§ Exercise material:
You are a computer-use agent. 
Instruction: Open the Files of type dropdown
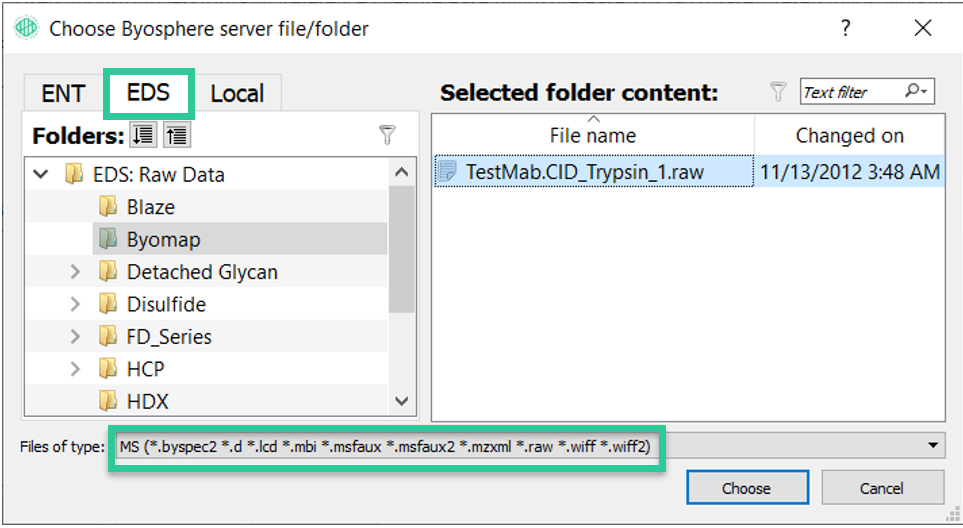pos(933,446)
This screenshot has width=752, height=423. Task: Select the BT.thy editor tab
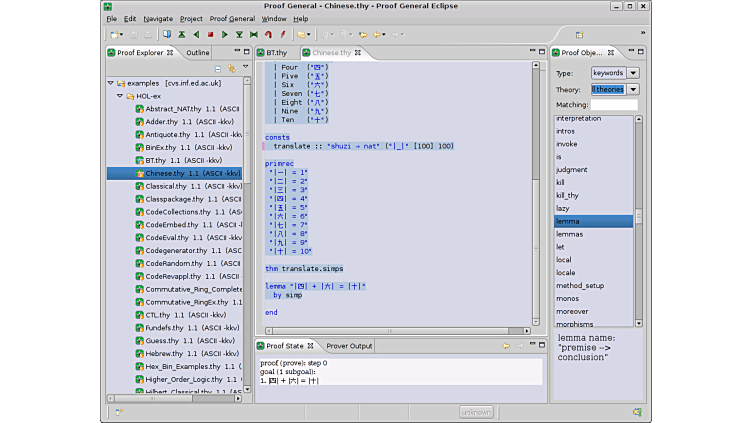point(275,52)
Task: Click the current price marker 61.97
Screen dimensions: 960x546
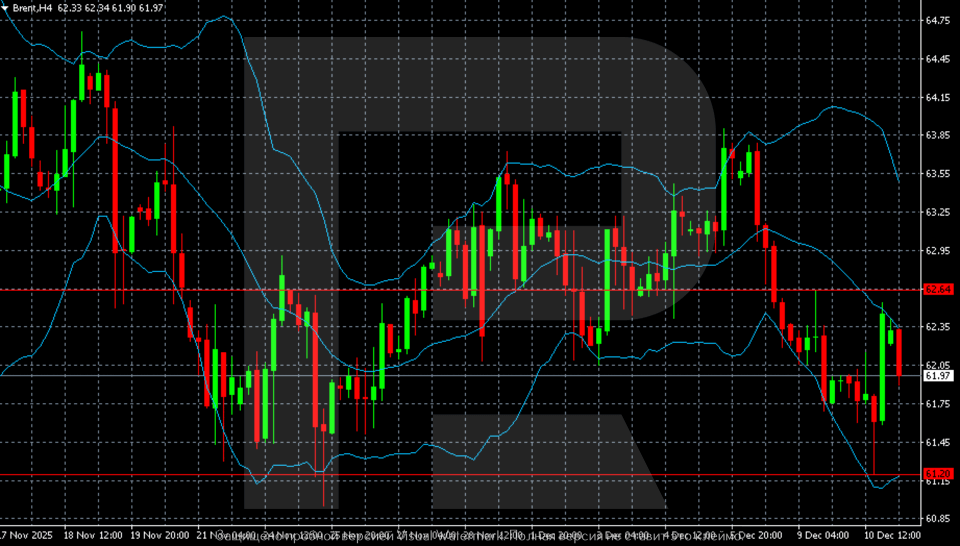Action: [x=937, y=376]
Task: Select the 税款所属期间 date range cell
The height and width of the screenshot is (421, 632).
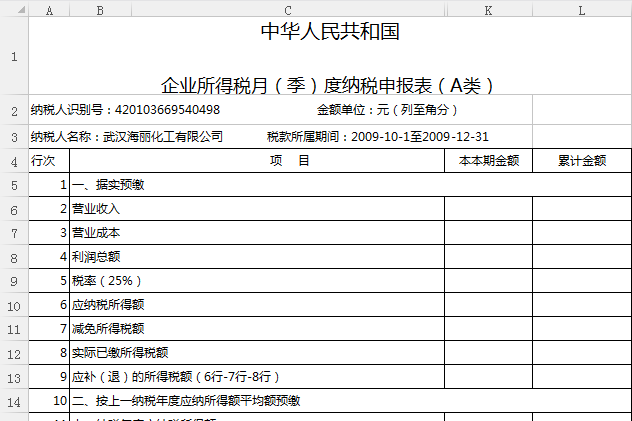Action: click(378, 136)
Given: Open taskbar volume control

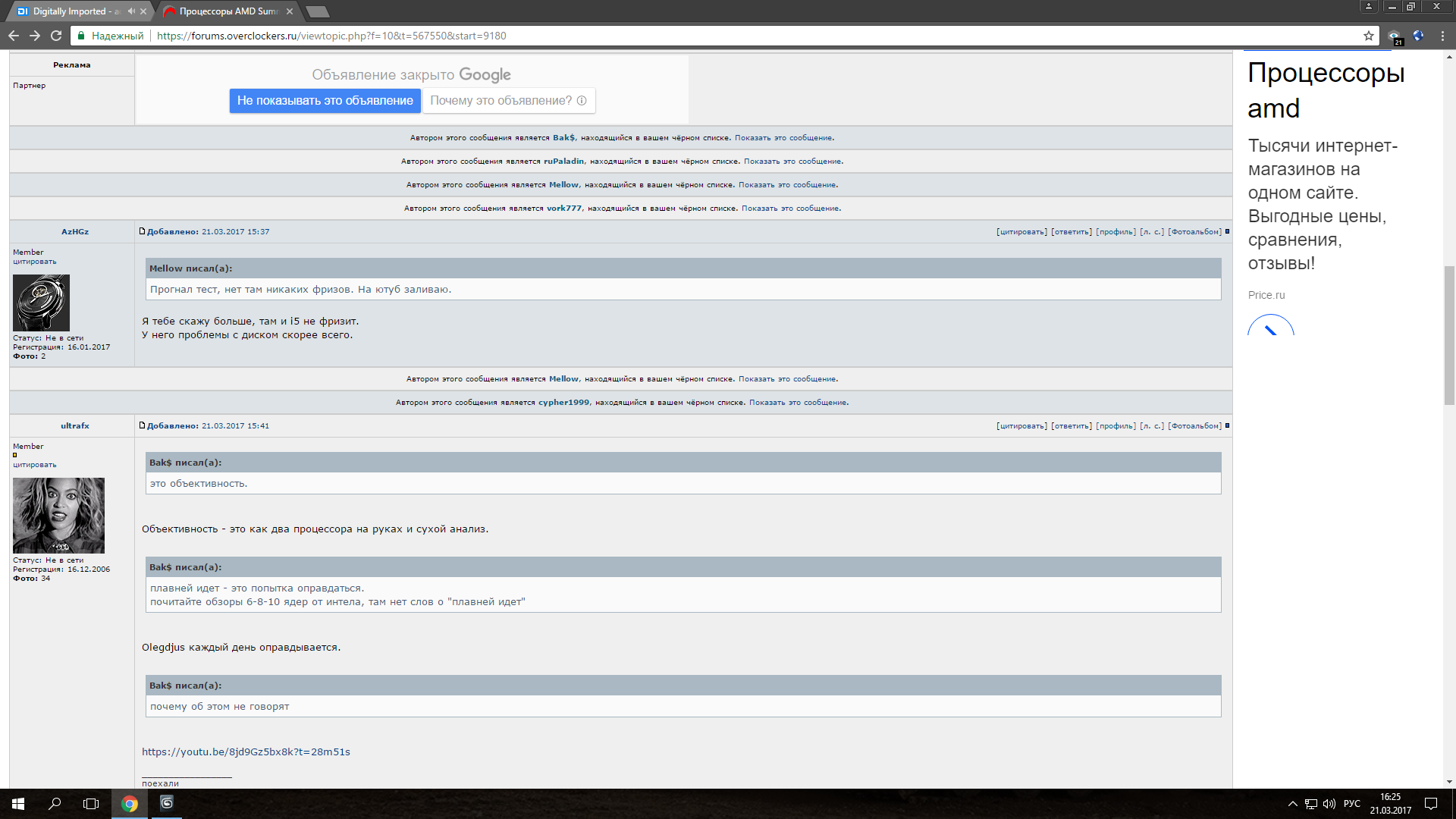Looking at the screenshot, I should (1329, 804).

§ Task directions: Can you reproduce, word for word, everything from the start of the entries down to and including the line containing "Action: [x=937, y=376]"? Leave the pictures out of your answer.

§ Written solution:
You are a computer-use agent. 
Instruction: Open the Files of type dropdown
pos(933,446)
This screenshot has width=752, height=423. Task: Select the BT.thy editor tab
point(275,52)
Task: Click the current price marker 61.97
Screen dimensions: 960x546
Action: [x=937, y=376]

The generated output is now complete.